On the other hand, if you attempt to grow vegetables in this season, or any season in this climate in general, you have a hard battle against the encroaching jungle.
Those plants we call weeds have evolved in response to the environmental conditions of this region, and so they thrive no matter what. No sooner are they eradicated than that they peek back up, even through layers of cement and gravel specially designed to prevent them. The vegetables, of course, are special and delicate. We're particularly fond of growing the sort that aren't sold in the supermarket, so the local insects have a feast on them. We'd love to be able to grow them organically, but it seems that if we don't douse them frequently with poison they'll be entirely eaten before they can even sprout leaves. The weeds, naturally, keep growing all over the place no matter how hard we fight them. Insects won't touch them, and they don't even need water to thrive and prosper.

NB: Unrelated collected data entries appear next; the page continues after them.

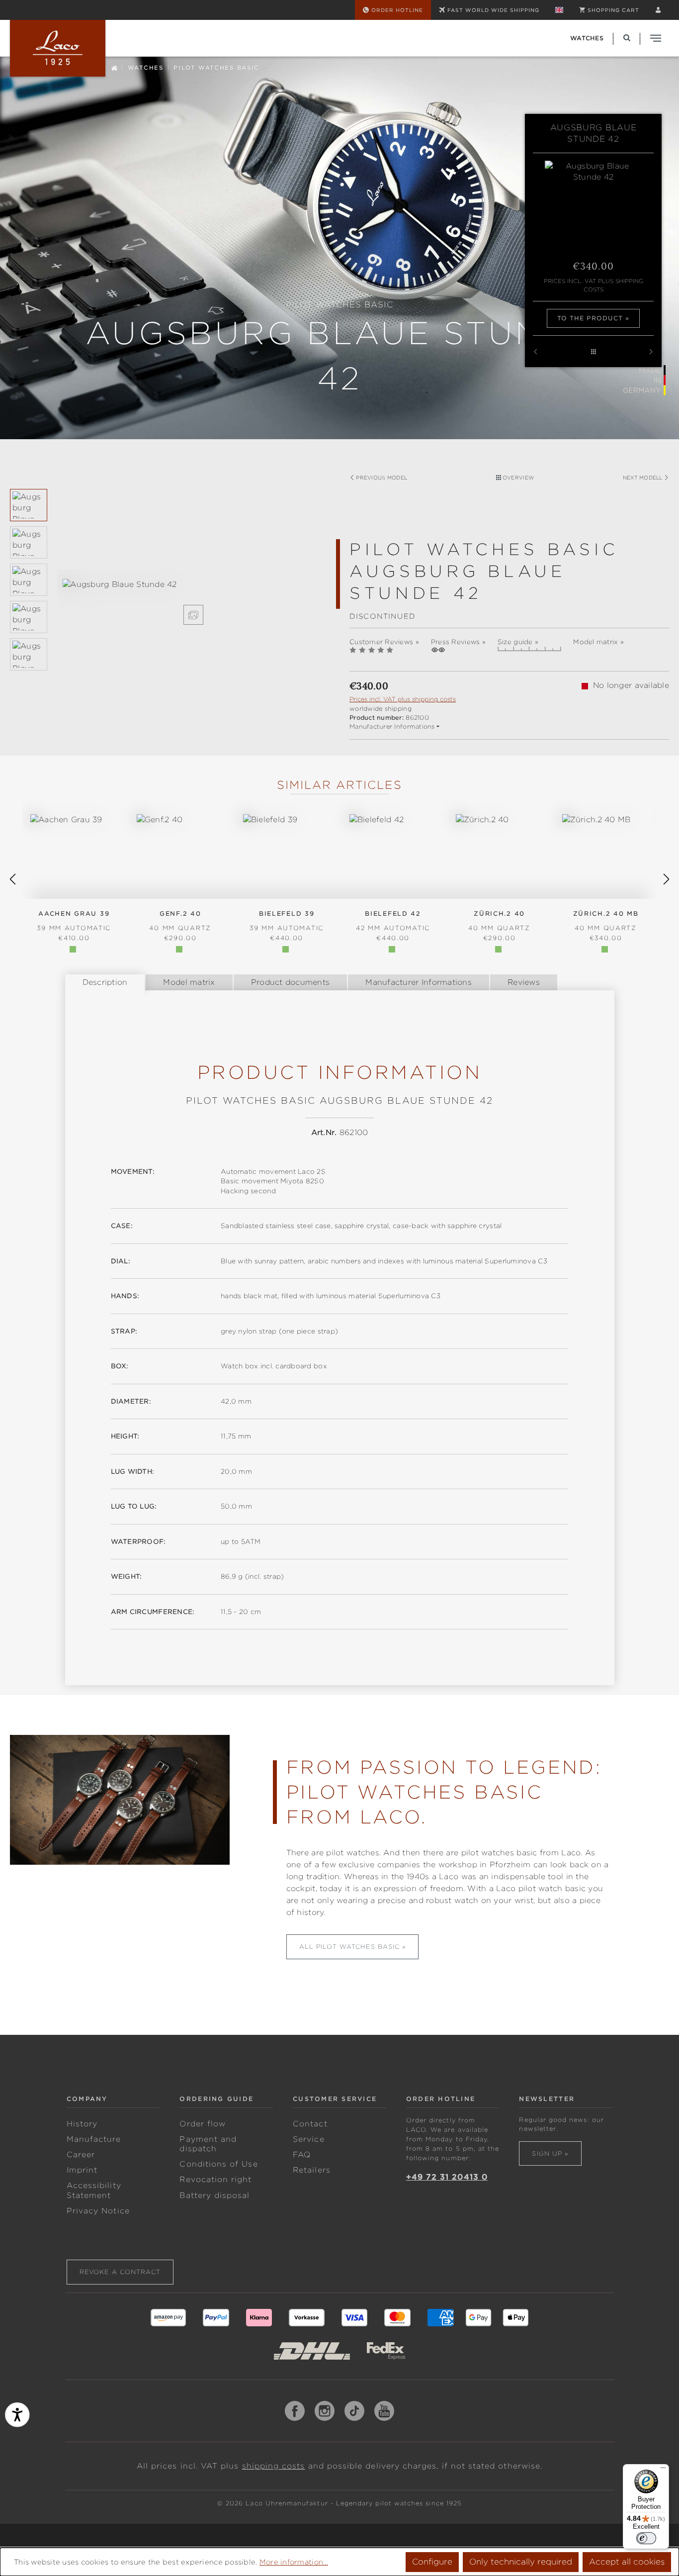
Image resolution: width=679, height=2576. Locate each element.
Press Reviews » (458, 642)
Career (81, 2154)
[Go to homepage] (58, 48)
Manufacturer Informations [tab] (418, 982)
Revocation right (215, 2179)
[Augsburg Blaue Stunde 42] (193, 584)
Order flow (202, 2123)
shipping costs (273, 2466)
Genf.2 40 (180, 921)
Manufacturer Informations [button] (392, 726)
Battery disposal (214, 2195)
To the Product (590, 318)
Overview (517, 477)
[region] (170, 602)
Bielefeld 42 (393, 921)
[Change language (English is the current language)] (559, 10)
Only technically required (520, 2562)
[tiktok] (354, 2411)
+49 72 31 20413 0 (447, 2177)
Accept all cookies (627, 2562)
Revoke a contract (120, 2272)
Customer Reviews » (384, 642)
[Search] (626, 38)
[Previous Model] (535, 352)
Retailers (312, 2170)
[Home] (114, 67)
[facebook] (295, 2411)
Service (308, 2139)
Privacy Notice (98, 2210)
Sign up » (550, 2153)
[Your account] (658, 10)
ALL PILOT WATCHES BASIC (349, 1946)
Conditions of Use (218, 2164)
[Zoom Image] (193, 615)
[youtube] (384, 2411)
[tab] (105, 982)
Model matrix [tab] (189, 982)
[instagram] (325, 2411)
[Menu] (663, 2470)
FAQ (302, 2154)
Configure (432, 2562)
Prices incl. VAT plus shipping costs (593, 285)
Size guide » (518, 642)
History (82, 2123)
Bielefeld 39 (287, 921)
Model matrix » (598, 642)
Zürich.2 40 (499, 921)
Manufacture (94, 2139)
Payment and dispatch (208, 2144)
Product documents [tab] (290, 982)
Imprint (82, 2170)
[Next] (666, 879)
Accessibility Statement (94, 2190)
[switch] (646, 2538)
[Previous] (12, 879)
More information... (293, 2562)
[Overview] (593, 352)
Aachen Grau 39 (74, 921)
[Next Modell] (651, 352)
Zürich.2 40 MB (606, 921)
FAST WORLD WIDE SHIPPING (493, 10)
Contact (310, 2123)
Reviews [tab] (524, 982)
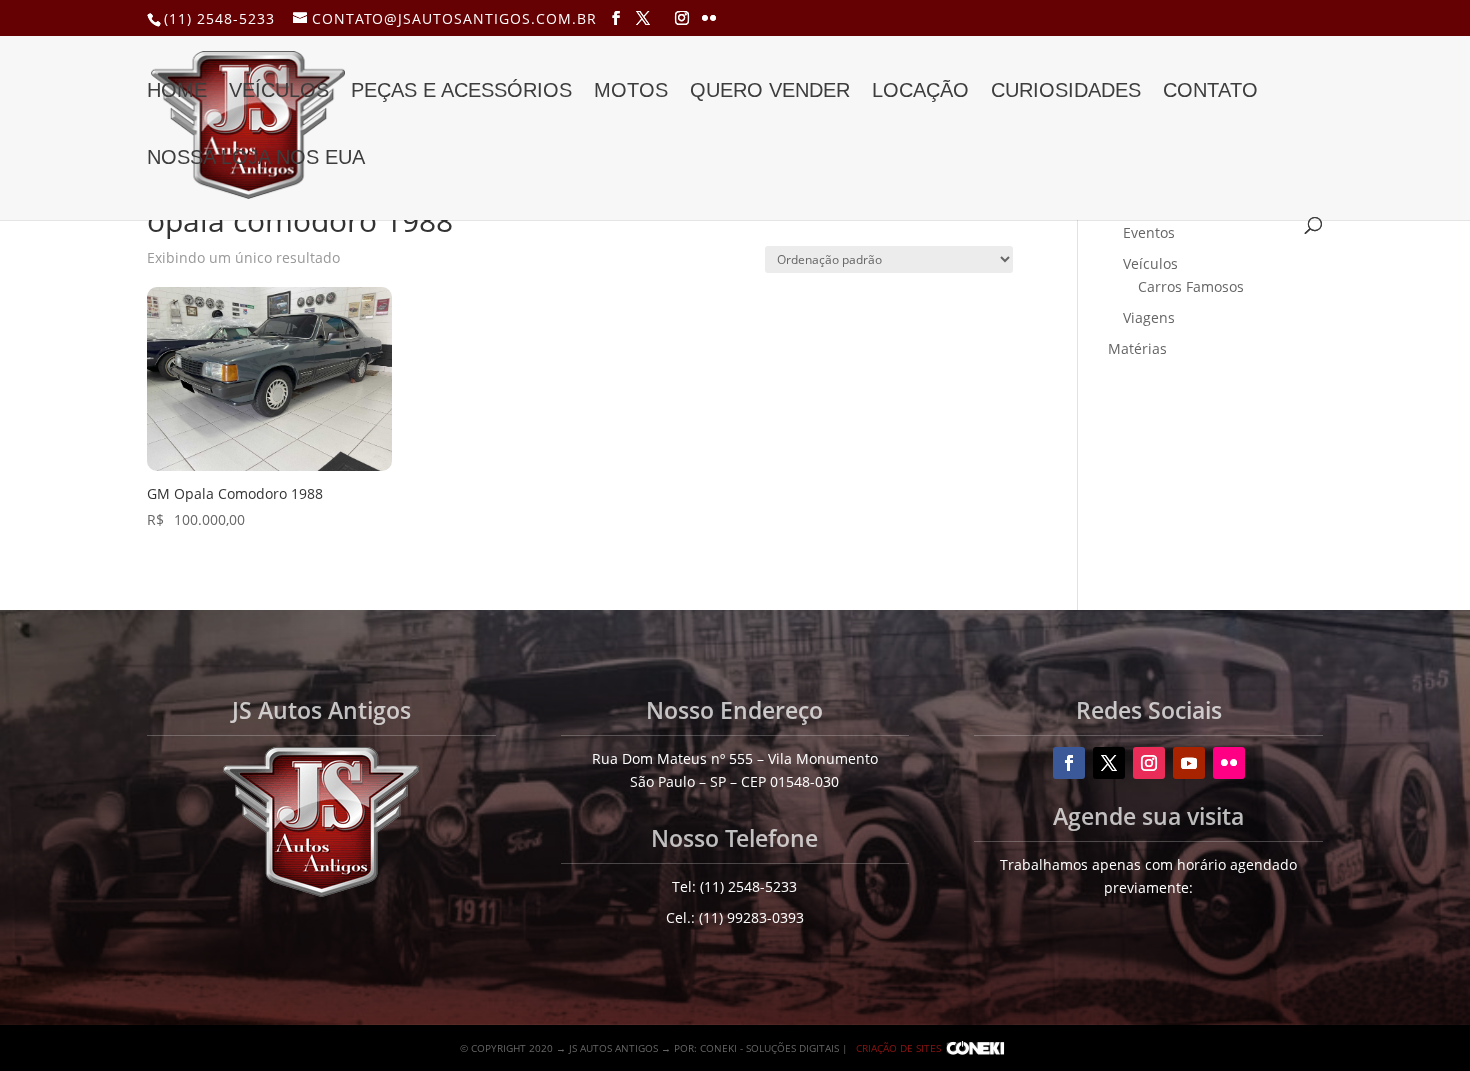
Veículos (279, 92)
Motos (631, 92)
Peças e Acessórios (461, 92)
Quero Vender (770, 92)
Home (177, 92)
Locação (920, 92)
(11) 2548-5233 (219, 18)
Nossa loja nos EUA (256, 159)
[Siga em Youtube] (1189, 763)
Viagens (1149, 317)
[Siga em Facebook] (1069, 763)
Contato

The labours of a single weekend each week are never enough to keep the jungle at bay.
Oddly, some places of business manage to keep actual green lawns going. The linguist Takao Suzuki once observed that the lawn was a very important aspect of American culture, and that Americans often viewed it as something missing in Japan; what they didn't seem to realise was that the soil productivity in Japan is so high that any attempt to raise a lawn would turn to a weed jungle in no time, whereas the soil productivity in the US is low enough that often grass is the only thing that will grow. Speaking from personal experience, every attempt I've made to grow even a tiny patch of grass, whether from seed or sod, has always lost out to the weeds in a matter of weeks, no matter how hard I worked at it. How these shops manage it is a great mystery.
If only weeds bore fruit that would sustain human life. But of course they didn't evolve toward that purpose, and humans can only survive to the extent that we manipulate our environment. The idea that it might be possible to live in 'harmony' with it is an invitation to disaster and death.